Ohio resort island tries to shed its ‘anything goes’ image

Ohio resort island tries to shed its ‘anything goes’ image


This summer’s public urination citations in the Ohio island village of Put-in-Bay were down significantly from past years as business owners, village officials and residents work to shake the negatives of being a party mecca.

There were 33 public urination citations issued this summer, down from 67 in 2006, The (Toledo) Blade reported.

The misdemeanor offense carries an $80 fine and $85 in court costs. The island village on Lake Erie changed its law in 2000 to remove the more serious charge of public indecency.

The newspaper reports that Put-in-Bay’s police blotter still fills with public urination and disorderly conduct incidents in the summers, and monthly ambulance runs rise from 10 in the off-season to 90 in July.
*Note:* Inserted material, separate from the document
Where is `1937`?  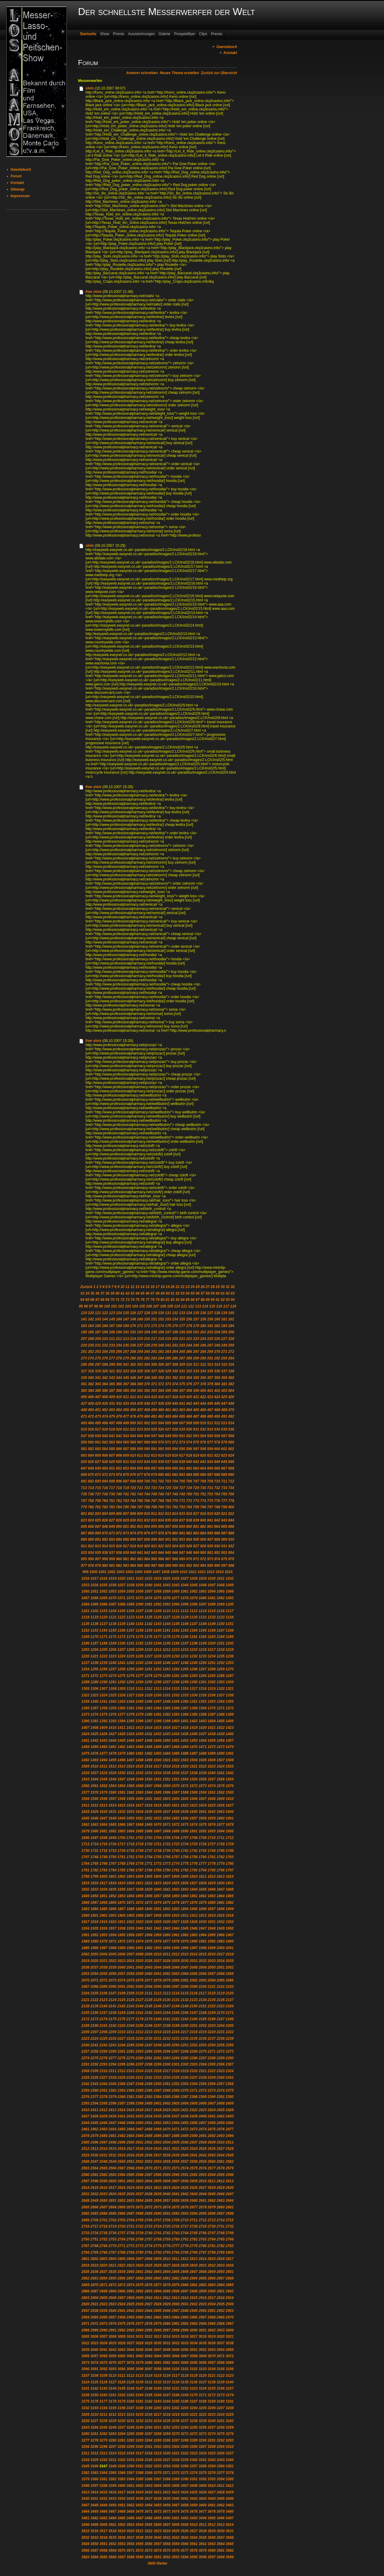 1937 is located at coordinates (112, 1928).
But community leaders say such incidents involve a fraction of the tens of thousands who visit Put-in-Bay each year.

“You have tons and tons of people who are drinking. They are unfamiliar with the town,” village councilman Jeff Koehler told the newspaper. “Realistically, you deal with what it is. It is a resort town and people are out to have fun.”

Boaters used to stand on the long concrete docks drinking beer while 20 years ago sleeping in DeRivera Park was a regular occurrence. Both practices now are rare.

“I think we have made some fantastic changes as a community,” said Put-in-Bay Chamber of Commerce president Ty Winchester. “And I think some of that is forgotten.”

Village officials have struggled to keep up with a boom in the number of visitors to the South Bass Island, whose biggest catalyst may have been the launch of the Jet Express ferry service in 1989.

Put-in-Bay began its ascent as a resort town in the early 19th century, when settlers traveled there to grow wheat and livestock, plant grape vineyards, or build docks. Now the Jet Express sells between 8,000 and 9,000 round-trip tickets a day, and about 12,000 a day during its biggest weekend, Christmas in July.

The Park Hotel, the island’s largest hotel 20 years ago, is now one of its smallest. The interim has seen the addition of a host of new resorts, bars and restaurants and expansions to existing accommodations.

Ohio Division of Liquor Control has nearly three dozen active liquor permits on file for South Bass Island.